En entrevue téléphonique avec La Presse, Grant Mathiesen, aujourd'hui âgé de 62 ans, a nié avoir contacté la BGS.

Me Stack admet pour sa part avoir écrit le courriel, mais refuse de se prononcer sur les intentions de Mathiesen. « La BGS n'a jamais remis en question les histoires horribles que les victimes de Lynch nous ont racontées. Toute suggestion, directe ou indirecte, de fraude ou de malhonnêteté par les victimes de Lynch serait non seulement fausse, mais augmenterait considérablement le préjudice que ces victimes ont déjà eu à endurer », nous a-t-il écrit.

Commission d'enquête

Le scandale impliquant Kevin Lynch a été douloureux pour les administrateurs de la BGS. En février, une Commission royale d'enquête sur les agressions sexuelles d'enfants en Australie a sévèrement blâmé l'école pour avoir « failli à son devoir d'agir » afin de protéger les victimes du pédophile. À l'époque, les enfants qui se plaignaient étaient traités de menteurs.

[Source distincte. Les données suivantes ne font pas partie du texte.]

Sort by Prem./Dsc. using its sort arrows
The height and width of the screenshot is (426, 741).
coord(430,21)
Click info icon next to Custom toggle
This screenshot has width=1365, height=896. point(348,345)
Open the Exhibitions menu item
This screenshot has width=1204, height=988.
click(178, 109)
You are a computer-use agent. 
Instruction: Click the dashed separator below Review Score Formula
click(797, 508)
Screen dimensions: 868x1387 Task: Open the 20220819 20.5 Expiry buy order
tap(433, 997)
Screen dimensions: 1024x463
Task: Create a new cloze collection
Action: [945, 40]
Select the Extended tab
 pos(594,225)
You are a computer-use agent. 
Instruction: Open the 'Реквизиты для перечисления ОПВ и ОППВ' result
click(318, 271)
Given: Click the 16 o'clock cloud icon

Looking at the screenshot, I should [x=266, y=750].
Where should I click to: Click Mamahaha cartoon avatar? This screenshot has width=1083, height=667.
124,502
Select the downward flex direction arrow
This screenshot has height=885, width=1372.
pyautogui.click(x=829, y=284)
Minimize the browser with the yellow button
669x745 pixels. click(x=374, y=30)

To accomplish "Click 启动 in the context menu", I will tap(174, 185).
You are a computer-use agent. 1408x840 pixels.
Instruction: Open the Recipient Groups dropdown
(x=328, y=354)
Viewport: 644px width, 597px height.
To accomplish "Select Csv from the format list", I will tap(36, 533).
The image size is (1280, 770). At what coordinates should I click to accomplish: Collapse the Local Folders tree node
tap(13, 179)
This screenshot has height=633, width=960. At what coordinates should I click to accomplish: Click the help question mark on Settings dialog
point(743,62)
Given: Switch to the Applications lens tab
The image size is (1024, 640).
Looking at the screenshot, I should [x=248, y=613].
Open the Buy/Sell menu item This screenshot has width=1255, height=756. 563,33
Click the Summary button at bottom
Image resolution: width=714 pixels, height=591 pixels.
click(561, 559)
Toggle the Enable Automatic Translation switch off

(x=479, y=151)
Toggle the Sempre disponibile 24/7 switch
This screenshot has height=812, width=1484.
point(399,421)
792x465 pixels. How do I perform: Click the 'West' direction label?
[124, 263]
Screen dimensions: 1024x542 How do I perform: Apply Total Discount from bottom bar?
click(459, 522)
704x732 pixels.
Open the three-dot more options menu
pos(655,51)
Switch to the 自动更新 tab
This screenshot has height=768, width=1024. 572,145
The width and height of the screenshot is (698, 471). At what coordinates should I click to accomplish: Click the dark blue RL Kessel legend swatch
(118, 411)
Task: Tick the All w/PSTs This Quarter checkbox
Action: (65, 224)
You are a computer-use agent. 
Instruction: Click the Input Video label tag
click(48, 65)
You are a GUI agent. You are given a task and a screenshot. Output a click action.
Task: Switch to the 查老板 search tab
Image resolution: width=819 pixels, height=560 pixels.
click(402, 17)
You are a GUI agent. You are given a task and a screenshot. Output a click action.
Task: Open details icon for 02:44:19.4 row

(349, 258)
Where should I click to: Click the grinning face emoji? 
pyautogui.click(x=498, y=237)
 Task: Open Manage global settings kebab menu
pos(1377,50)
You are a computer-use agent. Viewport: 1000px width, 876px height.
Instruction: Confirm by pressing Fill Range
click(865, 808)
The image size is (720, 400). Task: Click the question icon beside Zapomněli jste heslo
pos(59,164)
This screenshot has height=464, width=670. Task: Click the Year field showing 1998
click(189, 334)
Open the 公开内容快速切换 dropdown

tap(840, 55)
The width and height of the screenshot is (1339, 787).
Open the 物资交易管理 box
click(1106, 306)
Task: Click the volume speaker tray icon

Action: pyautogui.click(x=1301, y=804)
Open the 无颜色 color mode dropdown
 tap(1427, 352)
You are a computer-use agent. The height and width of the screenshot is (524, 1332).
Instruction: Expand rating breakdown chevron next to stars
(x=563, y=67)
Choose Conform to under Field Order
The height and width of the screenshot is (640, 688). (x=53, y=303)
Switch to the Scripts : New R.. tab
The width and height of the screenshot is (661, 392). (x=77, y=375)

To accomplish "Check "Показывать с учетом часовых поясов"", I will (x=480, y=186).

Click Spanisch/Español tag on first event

Avant de rédiger son rapport, la Commission royale a entendu de nombreux témoins en 2015, l'année où Mathiesen a contacté la BGS. L'affaire avait fait grand bruit. 

Me Stack lui-même avait éclaté en sanglots en plein témoignage, admettant que la BGS avait trahi les garçons sous sa garde et jugeant qu'il s'agissait d'un « chapitre noir » dans l'histoire de l'école.

Pendant des années, Kevin Lynch a agressé des enfants à la chaîne dans son bureau fermé - et isolé par des murs antibruit - de conseiller scolaire. Il a poussé l'infamie jusqu'à agresser un enfant venu le consulter après le suicide de son père.

Lynch s'est lui-même donné la mort après avoir été dénoncé par un élève qui avait secrètement enregistré sa confession.

Un meurtrier

En 1980, Grant Mathiesen a attiré une femme philippine en Australie sous de faux prétextes, puis l'a assassinée dans le seul but de toucher le produit de ses polices d'assurance vie. Condamné à la prison à perpétuité, il a été libéré sous conditions en 1996. Le détective qui a résolu l'affaire se rappelle avoir eu affaire à un fraudeur endurci d'une « terrible cruauté ».

Les allégations de viol portées par Mathiesen ont bouleversé la vie des deux religieux québécois. L'un d'eux, Guy Lambert, a dû rentrer d'urgence au Québec après une vie consacrée à l'enseignement au Japon.

Les Frères de l'instruction chrétienne ont entrepris des démarches afin de déposer une plainte pour « harcèlement criminel à l'aide d'un ordinateur » contre Mathiesen à la police de Brisbane. Mathiesen nie toute tentative de fraude, qualifiant les prétentions de la congrégation québécoise de « répugnantes ».